Last year, we worked with BoxLine Box medical communications to transmit the first live 3D surgery broadcast to the American Urological Association convention in San Diego. The single case was so popular that we were asked back for the 2014 show in Orlando, but this time instead of one 3D broadcast in a trade show booth for surgical robot maker Intuitive, we were asked to handle ALL of the live transmissions for the convention itself. So instead of room for a few hundred people standing around the Intuitive booth, we would be broadcasting into a 3000-seat auditorium as part of the official AUA program, and there would be multiple broadcasts from several different surgical instruments, each of which presented a different “flavor” of video for us to handle.
The much larger broadcast required a different approach to transmission. Last year we transmitted each “eye” individually, and combined into a 3D signal at the receive site, which required specialized equipment to adjust timing differences. With multiple 3D broadcasts to receive, that was not practical this year. After some testing, we found we could combine the two signals prior to uplink, which simplified the receive side setup.
Also unlike last year we had to deal with three different flavors of SMPTE 424M 3gbps video- the DaVinci robot outputs “dual link” HD-SDI, which is two separate 1.5gbps outputs, one for each eye. We also had to use 3G “Level A” from a Karl Storz Endoscope, which is a true 3gbps signal for 1080p video. The third format we were presented with was “Level B” from an Olympus device, which is similar to “dual link”, but the two interlaced signals are carried on one cable. Since all of the 3gbps SDI signals are incompatible with most MPEG encoders, we had to down convert to 1.5gbps SDI for transmission.
In the auditorium the 3D presentations used a special drop-in video screen and dual projectors run through polarizing filters which allowed stereoscopic viewing with passive 3D glasses.

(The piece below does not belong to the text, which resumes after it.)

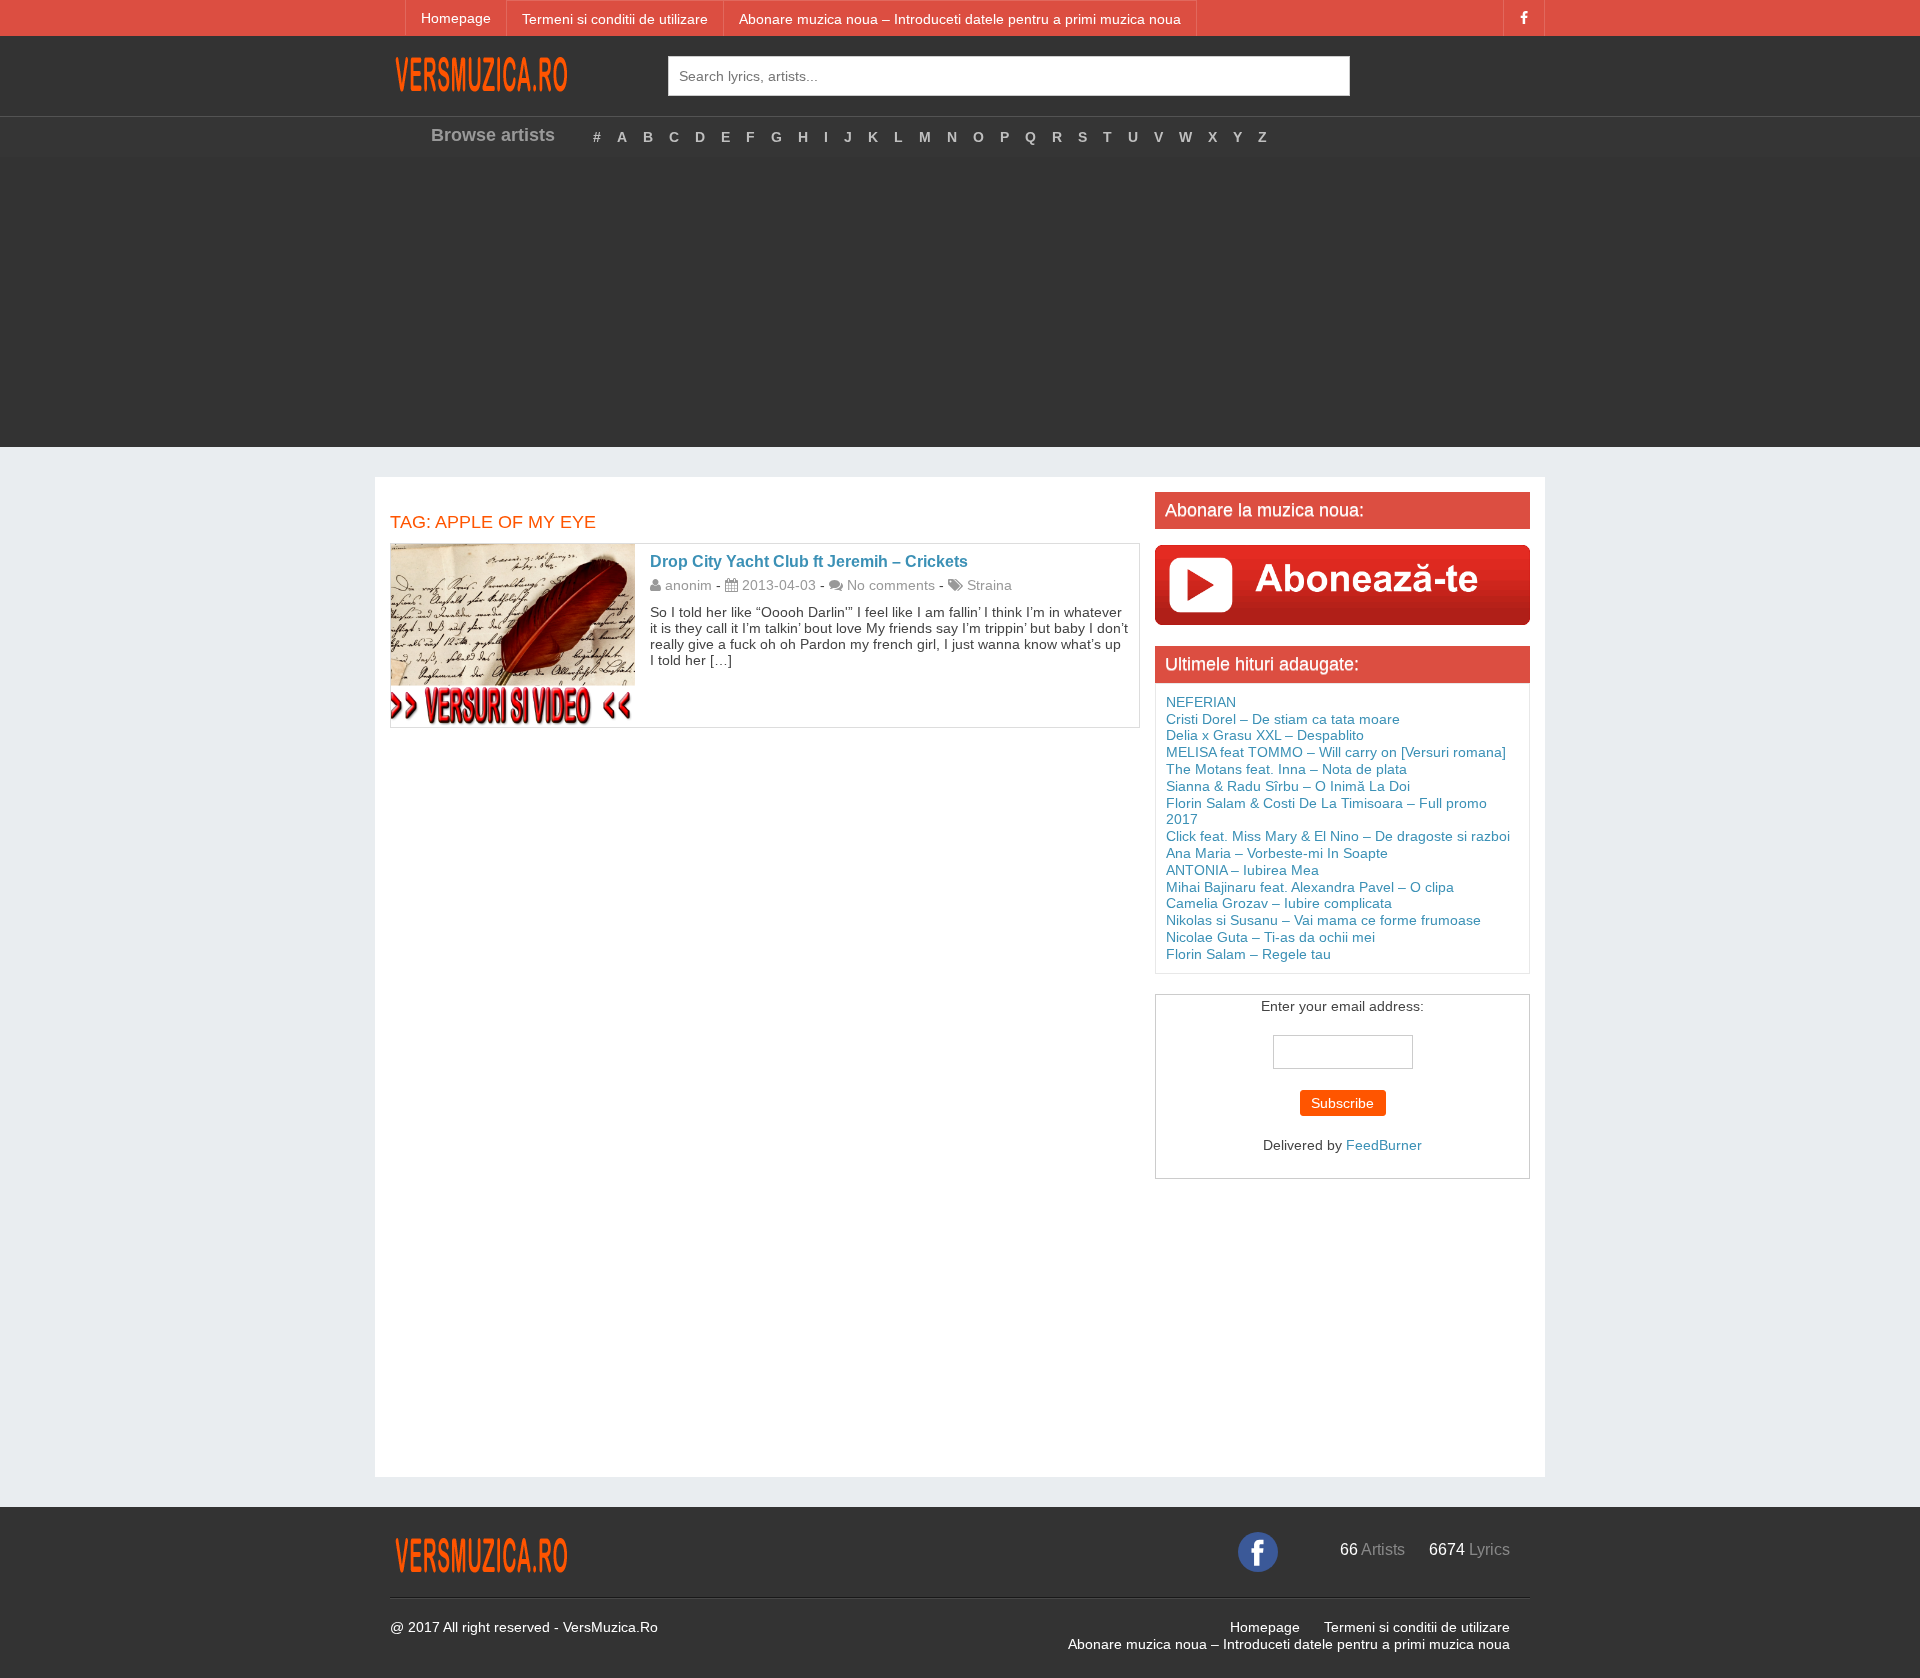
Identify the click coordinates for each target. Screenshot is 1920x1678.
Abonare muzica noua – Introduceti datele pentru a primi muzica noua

After the the AUA convention in Orlando was over, we headed south to Miami for another related urology event which required us to send a 3D surgery from University of Miami Hospital to the
Eden Roc hotel at Miami Beach.
We used our old 1.2m Patriot flyaway to receive the broadcast at the Eden Roc. Two IRDs connected to a laptop running Team Viewer software and an internet connection from the hotel allowed us to remotely monitor the signal status on the main and backup IRD from the transmit truck 10 miles away and make power adjustments as necessary.
Remote Control of the receive site flyaway.
3D live transmission has found a niche market with medical distance education, and DCI and Boxline Box are the established leaders in providing this kind of transmission at the highest quality possible.